- 1 (1 ounce) slice firm-textured white bread
- 1 large Lucerne Egg
- 1/3 cup Lucerne Milk
- 1/2 medium yellow onion, minced
- 1 teaspoon minced garlic
- 3/4 teaspoon salt
- 1/4 teaspoon pepper
- 1 3/4 pounds ground lean beef (7% or less fat)
- 6 red onion slices (each 1/4 inch thick and 4 inches wide)
- 1 tablespoon Safeway SELECT Verdi Olive Oil
- 6 slices Safeway SELECT Primo Taglio Cheddar Cheese (regular or American White)
- 6 hamburger buns, split in half
- Special Slaw
- 1/3 cup plain fat-free yogurt
- 3 tablespoons mayonnaise
- 1 1/2 tablespoons sweet pickle relish
- 1 tablespoon seafood cocktail sauce
- 1 1/2 teaspoons Dijon mustard
- 1 pound prepared coleslaw mix (shredded cabbage and carrots)
- salt and pepper
- 1/3 cup bell pepper (any color), diced
- 1/4 cup thinly sliced green onions (including tops)
- Prepare Special Slaw.
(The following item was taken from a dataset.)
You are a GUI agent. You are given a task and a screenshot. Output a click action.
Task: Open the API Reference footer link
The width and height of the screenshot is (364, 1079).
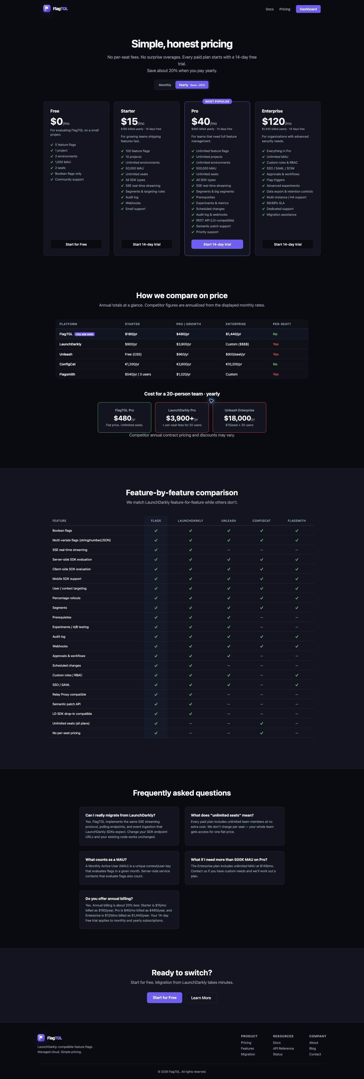(283, 1048)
In a large bowl, mix together yogurt, mayonnaise, pickle relish, cocktail sauce, and mustard until well blended.
- Stir in coleslaw mix, bell pepper, and green onions. Season to taste with salt and pepper. Set aside.
- Preheat barbecue grill. To make burgers, tear bread slice into pieces and place in a food processor or blender. Whirl until crumbs form; set aside.
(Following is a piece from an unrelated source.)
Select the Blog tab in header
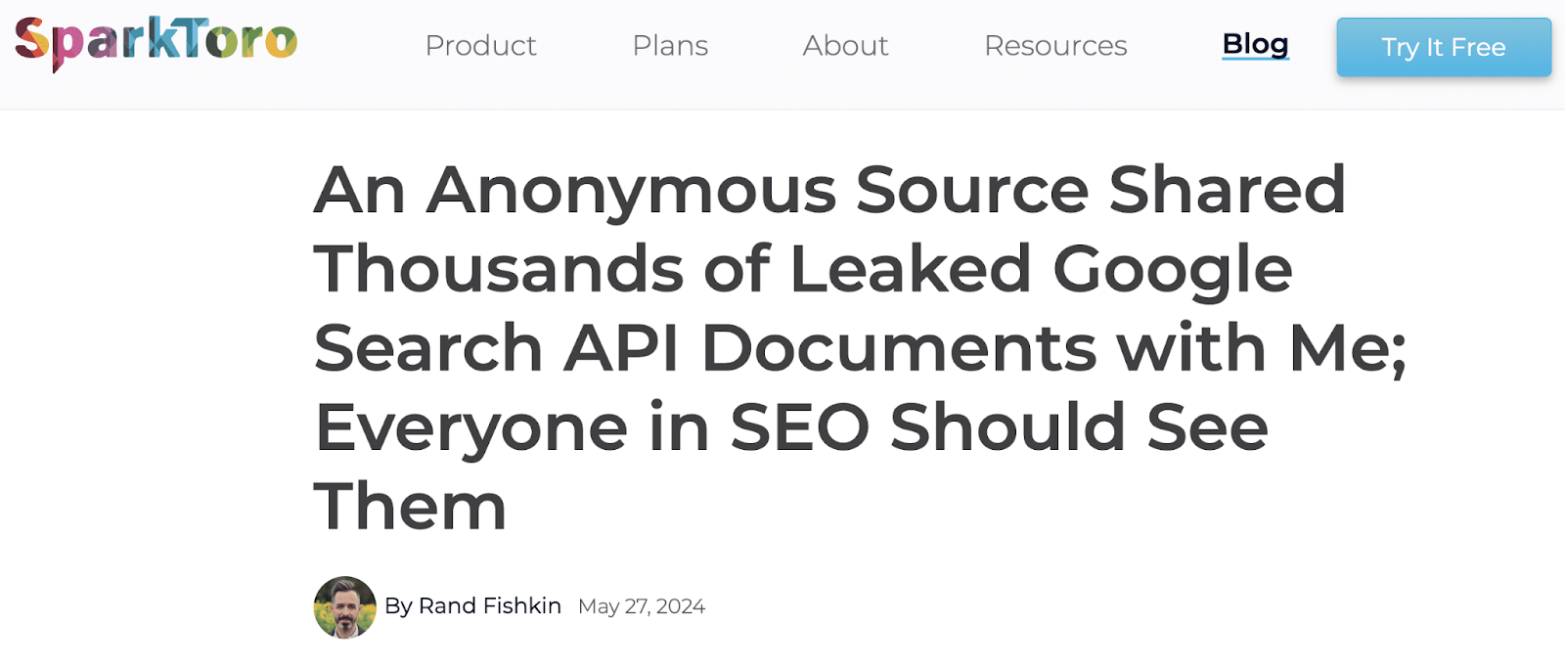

- In a large bowl, beat together egg, milk, minced onion, garlic, salt, and pepper. Add beef and bread crumbs and mix gently. Form into 6 equal patties, each about 4 1/2 inches wide.
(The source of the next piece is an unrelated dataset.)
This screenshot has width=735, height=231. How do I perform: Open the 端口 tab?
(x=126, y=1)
- Brush red onion slices lightly on both sides with olive oil.
- Lay patties and onion slices on grill over a solid bed of hot coals or high heat on a gas grill (you can hold your hand at grill level only 2 to 3 seconds); close lid on gas grill. Cook, turning meat and onions once to brown on both sides, until a thermometer inserted in center of thickest part of meat registers 160 degrees F (and meat is no longer pink in center), 6 to 8 minutes total.
- About 2 minutes before patties are done, top each with a slice of cheese. Also lay bun halves, cut side down, on grill and toast 1 to 2 minutes.
- Set bun bottoms on a platter or plates. With a wide spatula, transfer patties to bun bottoms. Top each with a grilled onion slice and a spoonful of Special Slaw. Cover with bun tops.